- WHAT THE EXERCISE ASKS -
From the entries below, gather every line containing the string "avatar".

▼▼▼

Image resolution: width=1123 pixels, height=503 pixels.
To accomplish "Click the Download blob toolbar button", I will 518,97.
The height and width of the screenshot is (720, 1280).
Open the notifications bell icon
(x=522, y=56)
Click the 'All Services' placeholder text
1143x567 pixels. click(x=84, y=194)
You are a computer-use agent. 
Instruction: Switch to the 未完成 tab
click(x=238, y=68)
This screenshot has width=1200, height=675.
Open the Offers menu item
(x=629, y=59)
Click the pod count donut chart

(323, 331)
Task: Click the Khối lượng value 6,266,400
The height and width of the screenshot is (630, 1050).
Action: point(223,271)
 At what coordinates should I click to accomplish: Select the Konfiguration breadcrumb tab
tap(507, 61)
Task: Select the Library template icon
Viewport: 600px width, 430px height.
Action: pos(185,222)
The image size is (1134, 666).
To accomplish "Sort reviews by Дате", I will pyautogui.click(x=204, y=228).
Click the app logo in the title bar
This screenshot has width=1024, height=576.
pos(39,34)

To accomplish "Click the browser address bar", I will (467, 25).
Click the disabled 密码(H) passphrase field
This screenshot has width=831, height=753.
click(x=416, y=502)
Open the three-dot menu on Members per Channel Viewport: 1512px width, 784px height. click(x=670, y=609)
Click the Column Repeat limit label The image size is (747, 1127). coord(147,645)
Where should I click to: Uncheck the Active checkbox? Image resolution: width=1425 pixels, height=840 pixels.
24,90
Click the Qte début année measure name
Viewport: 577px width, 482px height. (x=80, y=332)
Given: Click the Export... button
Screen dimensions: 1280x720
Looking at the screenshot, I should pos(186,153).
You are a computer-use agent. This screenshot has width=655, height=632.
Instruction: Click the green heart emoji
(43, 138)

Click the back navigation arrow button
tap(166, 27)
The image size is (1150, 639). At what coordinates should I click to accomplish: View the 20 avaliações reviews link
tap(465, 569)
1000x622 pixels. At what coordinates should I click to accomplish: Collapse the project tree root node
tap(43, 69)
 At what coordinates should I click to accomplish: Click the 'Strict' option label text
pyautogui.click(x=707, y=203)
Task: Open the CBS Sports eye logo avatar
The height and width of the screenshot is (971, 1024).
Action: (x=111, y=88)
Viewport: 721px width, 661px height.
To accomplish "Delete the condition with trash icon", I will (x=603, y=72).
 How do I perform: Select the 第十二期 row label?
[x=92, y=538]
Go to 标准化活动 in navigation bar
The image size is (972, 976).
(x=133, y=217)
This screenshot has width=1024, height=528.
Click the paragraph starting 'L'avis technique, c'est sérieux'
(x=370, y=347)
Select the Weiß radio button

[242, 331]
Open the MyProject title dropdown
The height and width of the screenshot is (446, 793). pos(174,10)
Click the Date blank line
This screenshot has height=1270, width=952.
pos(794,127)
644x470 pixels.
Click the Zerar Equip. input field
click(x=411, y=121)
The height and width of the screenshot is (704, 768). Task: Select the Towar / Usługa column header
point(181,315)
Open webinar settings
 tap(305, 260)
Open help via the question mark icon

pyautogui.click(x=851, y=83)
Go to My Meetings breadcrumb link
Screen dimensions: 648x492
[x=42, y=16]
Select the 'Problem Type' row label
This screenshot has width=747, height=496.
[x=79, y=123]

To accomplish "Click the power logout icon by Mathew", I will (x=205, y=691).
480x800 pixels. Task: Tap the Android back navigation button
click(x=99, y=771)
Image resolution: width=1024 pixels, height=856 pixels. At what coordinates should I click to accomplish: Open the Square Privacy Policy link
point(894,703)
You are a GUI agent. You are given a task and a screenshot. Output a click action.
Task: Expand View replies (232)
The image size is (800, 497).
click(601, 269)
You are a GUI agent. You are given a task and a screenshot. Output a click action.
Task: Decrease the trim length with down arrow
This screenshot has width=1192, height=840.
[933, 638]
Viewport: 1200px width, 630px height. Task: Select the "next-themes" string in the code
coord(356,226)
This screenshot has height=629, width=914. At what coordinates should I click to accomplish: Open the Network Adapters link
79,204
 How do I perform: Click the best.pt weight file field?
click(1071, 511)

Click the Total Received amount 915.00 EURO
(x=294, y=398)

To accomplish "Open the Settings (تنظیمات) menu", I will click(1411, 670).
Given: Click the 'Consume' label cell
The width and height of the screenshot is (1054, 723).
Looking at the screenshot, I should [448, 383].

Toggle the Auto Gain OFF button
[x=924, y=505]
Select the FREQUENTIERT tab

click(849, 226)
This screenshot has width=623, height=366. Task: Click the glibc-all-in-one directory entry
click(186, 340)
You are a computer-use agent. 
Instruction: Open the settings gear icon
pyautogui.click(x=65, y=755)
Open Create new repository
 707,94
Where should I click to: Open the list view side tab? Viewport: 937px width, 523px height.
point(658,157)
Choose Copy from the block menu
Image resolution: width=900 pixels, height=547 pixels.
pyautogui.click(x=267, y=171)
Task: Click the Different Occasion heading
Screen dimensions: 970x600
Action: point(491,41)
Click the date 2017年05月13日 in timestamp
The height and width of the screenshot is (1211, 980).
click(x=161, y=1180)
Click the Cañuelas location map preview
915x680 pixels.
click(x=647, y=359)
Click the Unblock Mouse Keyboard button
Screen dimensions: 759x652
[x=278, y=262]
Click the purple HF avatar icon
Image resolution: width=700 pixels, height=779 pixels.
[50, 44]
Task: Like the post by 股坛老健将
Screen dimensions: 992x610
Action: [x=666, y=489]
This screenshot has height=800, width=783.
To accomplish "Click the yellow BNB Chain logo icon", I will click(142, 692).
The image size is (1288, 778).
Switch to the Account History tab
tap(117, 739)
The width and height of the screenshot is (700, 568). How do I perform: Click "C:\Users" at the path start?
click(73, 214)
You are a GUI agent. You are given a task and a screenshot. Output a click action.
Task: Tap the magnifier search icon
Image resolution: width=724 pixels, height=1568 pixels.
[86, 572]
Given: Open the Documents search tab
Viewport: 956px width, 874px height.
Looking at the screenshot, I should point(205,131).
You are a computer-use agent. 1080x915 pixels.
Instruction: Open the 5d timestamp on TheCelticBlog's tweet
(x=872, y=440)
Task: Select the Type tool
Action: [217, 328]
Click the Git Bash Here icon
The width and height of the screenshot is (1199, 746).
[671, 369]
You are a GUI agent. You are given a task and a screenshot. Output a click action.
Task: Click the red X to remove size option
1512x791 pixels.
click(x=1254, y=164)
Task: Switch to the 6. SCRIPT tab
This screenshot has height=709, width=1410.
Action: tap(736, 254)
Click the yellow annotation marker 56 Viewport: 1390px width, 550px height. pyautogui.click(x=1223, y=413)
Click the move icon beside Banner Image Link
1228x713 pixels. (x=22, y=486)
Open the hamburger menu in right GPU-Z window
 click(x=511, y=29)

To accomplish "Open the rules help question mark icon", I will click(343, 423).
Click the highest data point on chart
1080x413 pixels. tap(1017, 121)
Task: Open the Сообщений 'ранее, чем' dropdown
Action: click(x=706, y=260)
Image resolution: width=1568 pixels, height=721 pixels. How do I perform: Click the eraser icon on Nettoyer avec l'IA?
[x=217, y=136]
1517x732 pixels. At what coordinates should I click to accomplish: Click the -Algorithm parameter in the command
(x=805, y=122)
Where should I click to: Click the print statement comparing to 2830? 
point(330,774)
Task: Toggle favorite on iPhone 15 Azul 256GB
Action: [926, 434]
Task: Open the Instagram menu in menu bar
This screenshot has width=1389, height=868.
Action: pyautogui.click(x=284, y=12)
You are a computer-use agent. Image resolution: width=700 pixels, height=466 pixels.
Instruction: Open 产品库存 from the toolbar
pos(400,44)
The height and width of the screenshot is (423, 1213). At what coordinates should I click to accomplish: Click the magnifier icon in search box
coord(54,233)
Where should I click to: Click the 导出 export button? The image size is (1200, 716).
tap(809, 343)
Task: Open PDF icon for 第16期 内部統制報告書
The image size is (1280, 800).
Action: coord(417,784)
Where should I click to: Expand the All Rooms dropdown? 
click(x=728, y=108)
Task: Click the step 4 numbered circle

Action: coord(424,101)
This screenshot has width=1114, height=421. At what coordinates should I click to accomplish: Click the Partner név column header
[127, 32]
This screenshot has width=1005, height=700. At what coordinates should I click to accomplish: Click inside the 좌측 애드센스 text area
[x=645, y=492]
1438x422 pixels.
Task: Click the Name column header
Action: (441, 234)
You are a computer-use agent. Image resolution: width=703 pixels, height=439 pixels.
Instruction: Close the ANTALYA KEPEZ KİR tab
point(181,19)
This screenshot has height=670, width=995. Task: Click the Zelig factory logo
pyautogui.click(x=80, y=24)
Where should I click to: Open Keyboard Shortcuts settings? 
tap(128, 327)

▲▲▲

- WRITTEN ANSWER -
Task: Open the CBS Sports eye logo avatar
Click the purple HF avatar icon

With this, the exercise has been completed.